More practically speaking, there are differences in how humans perceive alerts versus incidents:

  • It’s much more stressful to do formal incident management as opposed to simply fixing an alert.

  • Less experienced responders are less likely to invoke an incident than more experienced responders.

  • Incidents are much more likely to require additional team resources, so nonresponders can more easily gauge whether they need to start looking at the active issue sooner rather than later.

This applies not just within your team. In fact, it applies across the entire organization.

You typically have many more alerts than incidents. It’s useful to get basic metrics around alerts (e.g., how many alerts there are per quarter), but incidents deserve taking a closer look (e.g., you had five major incidents last quarter, and they were all because of a new feature being rolled out which didn’t have enough testing in pre-prod). You don’t want to pollute these reports with all the alerts that you received. Consider the audience—alert metrics are primarily useful to the team, but incident reports will probably be read by higher-ups and should be scoped accordingly.

Hopefully, this clarifies when you can more confidently say, “This is not an incident.” However, this statement creates a dichotomy: if some things aren’t incidents, that means some things are incidents. How do you handle those? We’ll look at that in the next section.

The Incident Management Lifecycle

Optimal incident management doesn’t simply mean incidents are managed as quickly as possible.
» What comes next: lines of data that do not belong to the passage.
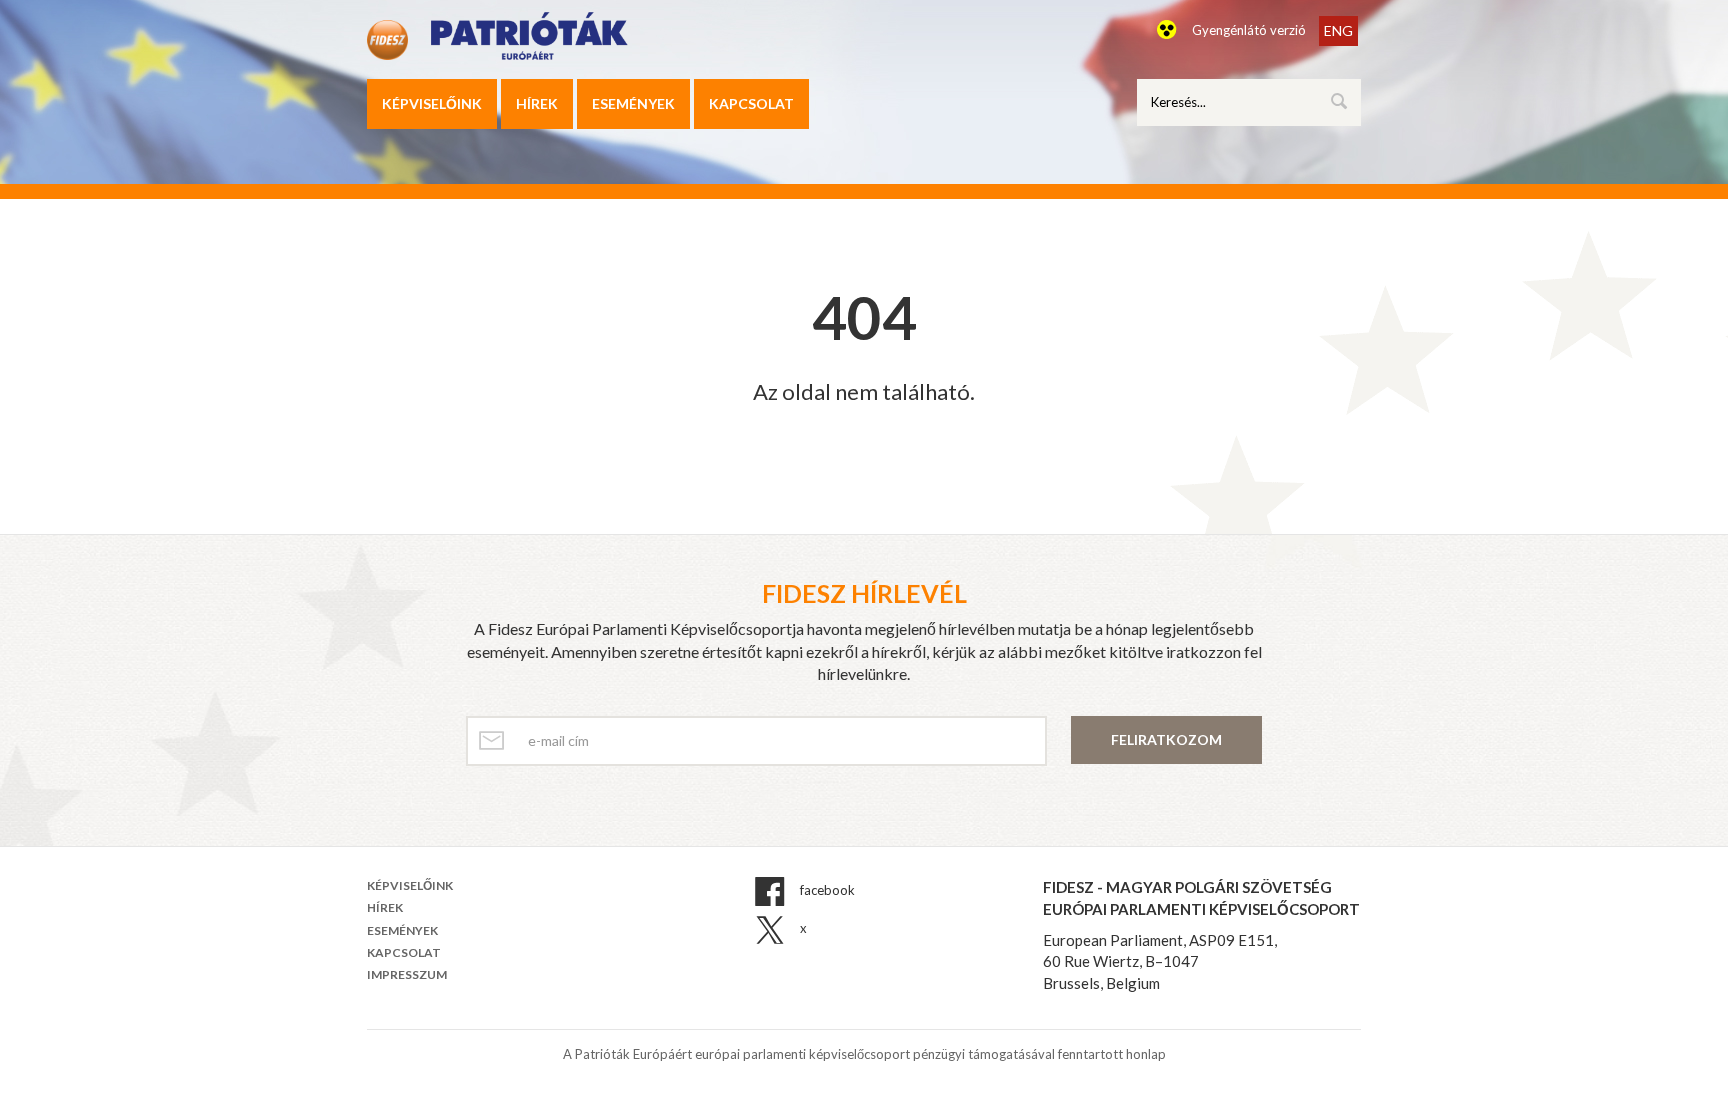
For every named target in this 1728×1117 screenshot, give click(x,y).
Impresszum (407, 974)
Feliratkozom (1166, 739)
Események (633, 103)
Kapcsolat (751, 103)
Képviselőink (432, 103)
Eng (1338, 30)
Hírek (537, 103)
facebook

Good incident management means paying attention to the whole lifecycle of an incident. In this section, we discuss a programmatic approach to incident management. Think about incidents as a continuous risk existing in your system. The process of dealing with such risks is called the incident management lifecycle. The incident management lifecycle encompasses all of the necessary activities to prepare for, respond to, recover from, and mitigate incidents. This is an ongoing cost of an operational service.

By lifecycle, we mean every stage of an incident’s existence. These stages are shown in Figure 1-1 and described as follows:

Preparedness
This encompasses all the actions a company or team takes to prepare for the occurrence of an incident. This can include safety measures on engineering (code reviews or rollout processes), incident management training, and experiments or testing exercises that are conducted to identify errors. This also includes setting up any monitoring or alerting.
Response
This is what happens when the trigger causes the root cause of the hazard to become an issue. It involves responding to an alert, deciding whether the issue is an incident, and communicating about the incident to impacted individuals.
Mitigation and Recovery
This is the set of actions that allow a system to restore itself to a functional state. These include the urgent mitigations needed in order to avoid impact or prevent growth in impact severity. Recovery includes the systems analysis and reflection involved in conducting a postmortem. A postmortem is a written record of an incident, and it includes the actions taken, impact, root causes, and follow-up actions needed to prevent recurrence and/or reduce future impact.
The incident management lifecycle
Figure 1-1. The incident management lifecycle

Once the recovery phase closes, you’re thrust back into the preparedness phase. Depending on the size of your stack, it’s possible that all of these phases occur simultaneously—but to be sure, you can expect at least one phase to always occur.

1 An incident is defined as an unplanned interruption or reduction in quality of an IT service (a service interruption). ITIL_Glossary: Incident.

2 Rob Ewaschuk, “Monitoring Distributed Systems”, in Site Reliability Engineering, ed. Betsy Beyer, Chris Jones, Niall Richard Murphy, and Jennifer Petoff (Sebastopol, CA: O’Reilly Media, 2016).